La fuerza tranquila de la Unión Europea está poniendo como principal condición en ese convenio definitivo y de urgencia el respeto al fundamento de su éxito y pujanza: el mercado único. La decisión racional frente al socio desertor es un pacto, porque ambas partes, de no alcanzarlo, resultarían perdedoras, especialmente el Reino Unido. Para llegar a ese ajuste decisivo del brexit, que debe nacer de la contabilidad y la ley en el silencio del Palacio Berlaymont de Bruselas, cuenta más la permanente desconfianza entre los negociadores que los reglamentos y los números. El juego del ratón y el gato, en el que cada movimiento, real o intuido, tiene la máxima importancia, podría alargarse más tiempo si se estiran aun más las agendas de la negociación, ya desesperadamente dilatadas. Nadie quiere abandonar la mesa para evitar ser acusado de autoritario y dominador, pero los negociadores comunitarios no se fían de la palabra dicha y no escrita y firmada por un socio que se trocará rival si no se le imponen las oportunas barreras. Es cierto que el sueño de volver a la alianza antigua y la subordinación inglesa con Estados Unidos se desvaneció al terminar la luna de miel entre Boris Johnson y Donald Trump, tras perder éste su reelección presidencial; pero Gran Bretaña se ha ido escapando de la Unión Europea hacia el oeste desde hace dos décadas.
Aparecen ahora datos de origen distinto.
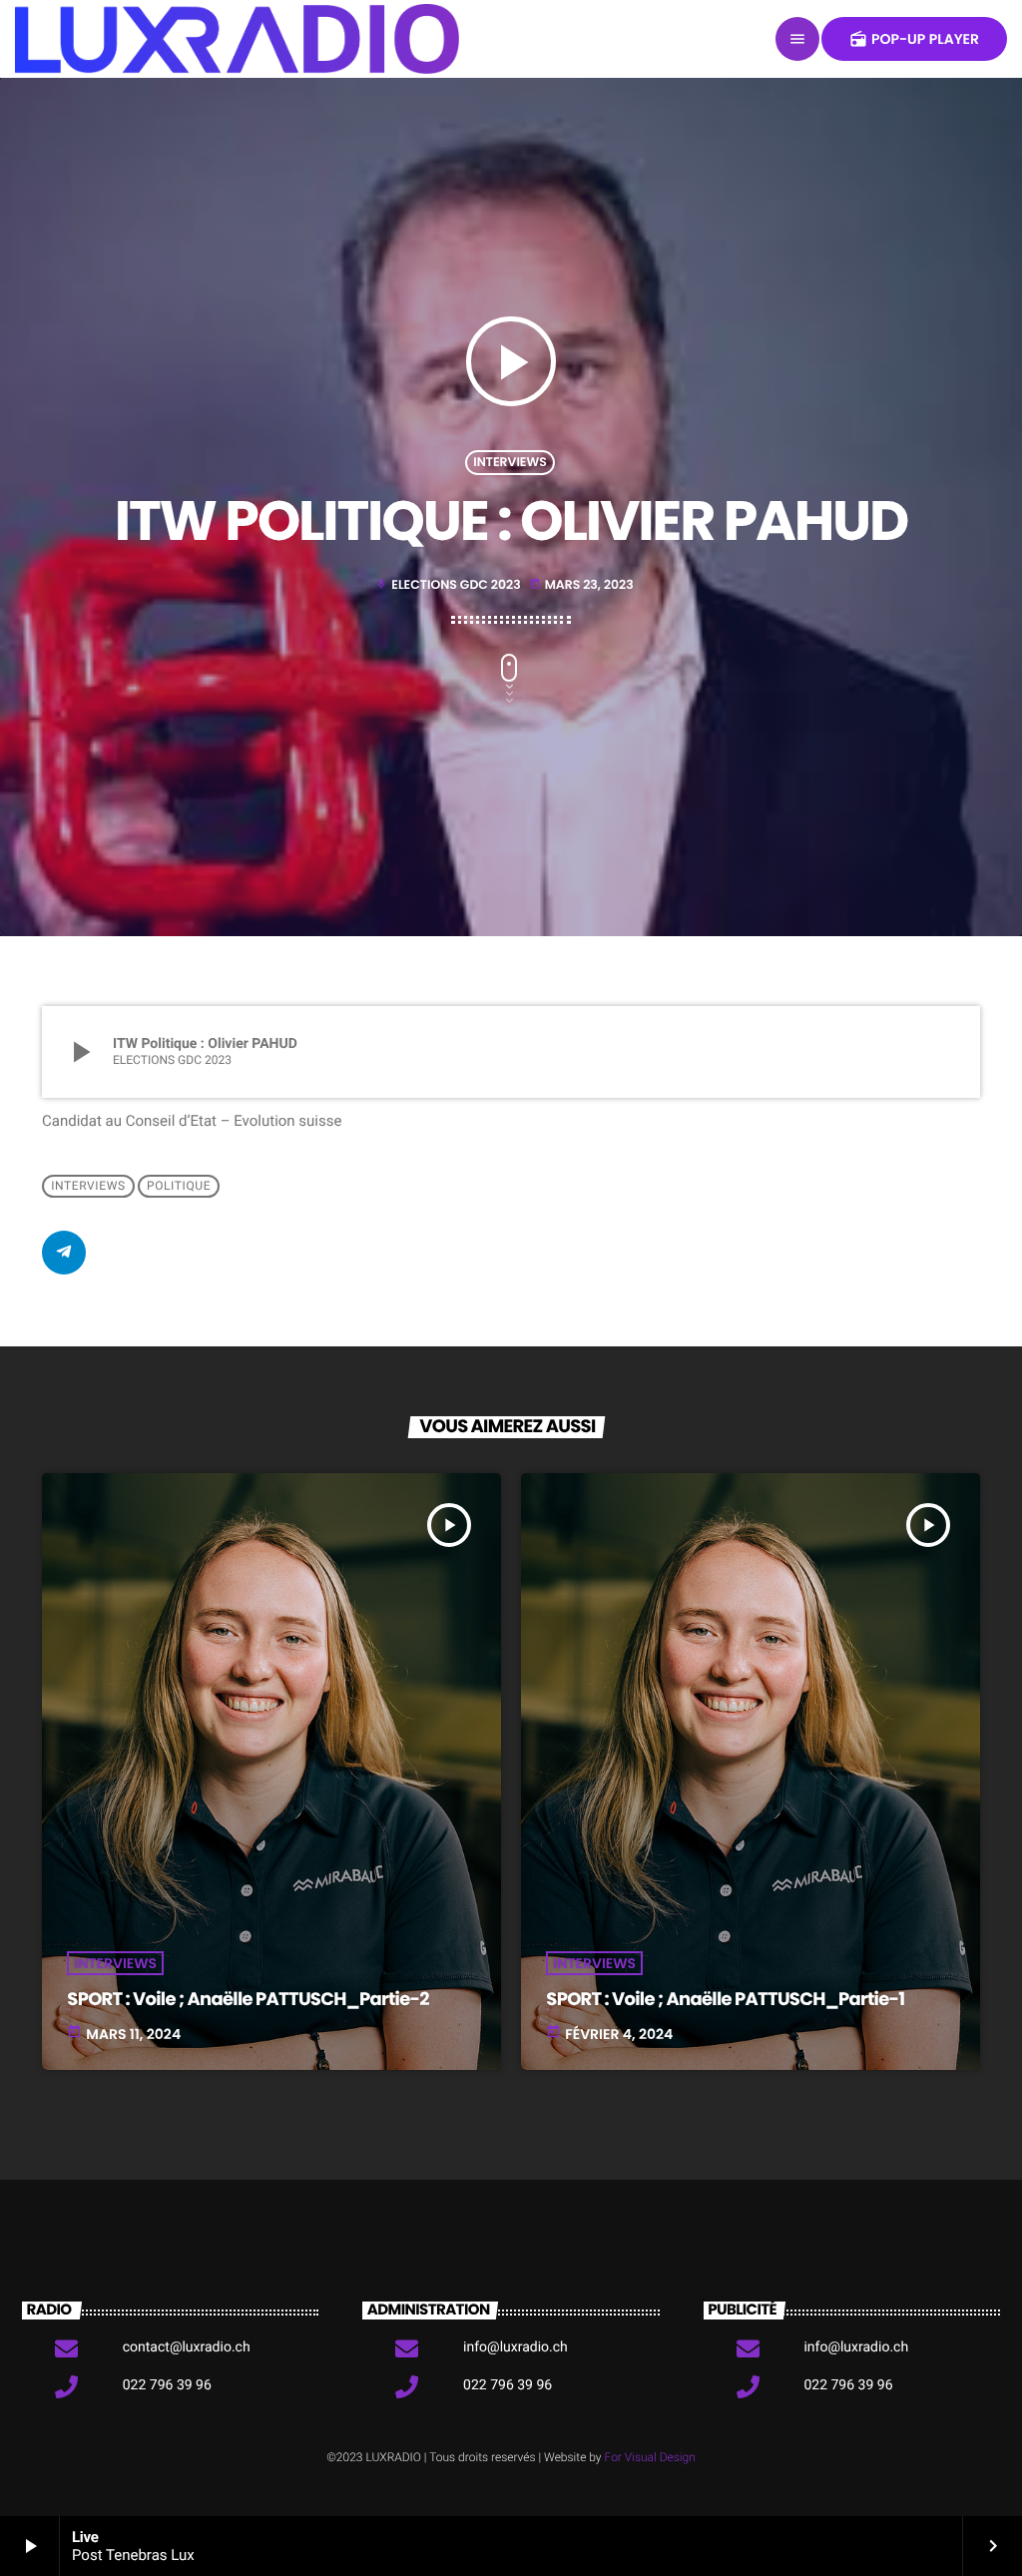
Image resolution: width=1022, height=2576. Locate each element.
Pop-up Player (914, 39)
De ese escenario negociador de palabras técnicas y argumentos reiterados conviene hoy fijarse en el espectáculo exterior y en algunos hechos emblemáticos. Crecen cada día las colas de los camiones que recorren cargados de mercancías, aún sin aduana, el último trecho entre Calais y Dover. Podría ser esa la primera especulación comercial que intuye una falta de acuerdo y un desabastecimiento del Reino Unido sin las reglas de un brexit acordado. Aunque casual, es reveladora en esa trata de convoyes la presencia simbólica de los camiones-frigorífico que llevan desde un laboratorio de Bélgica las vacunas de la covid-19 que se inyectan en hospitales de Londres desde hace dos semanas. La respuesta de Boris Johnson en la negociación del cierre de los caladeros británicos ha sido mandar allí a cuatro buques de guerra para recuperar la soberanía perdida de sus aguas territoriales expulsando a los pescadores de países comunitarios. Dicen sus consejeros que la consigna negociadora del Primer Ministro Johnson es la del teniente Bromhead, al mando del fuerte de Rorke´Drift durante la batalla de Isandlwana contra los zulúes, en 1879: resistir hasta doblegar al enemigo a cualquier precio: allí cayó muerta toda la guarnición británica, 140 soldados armados de rifles enfrentados a 4.000 guerreros zulúes que atacaron el fuerte con lanzas de madera. Pero esa es otra historia.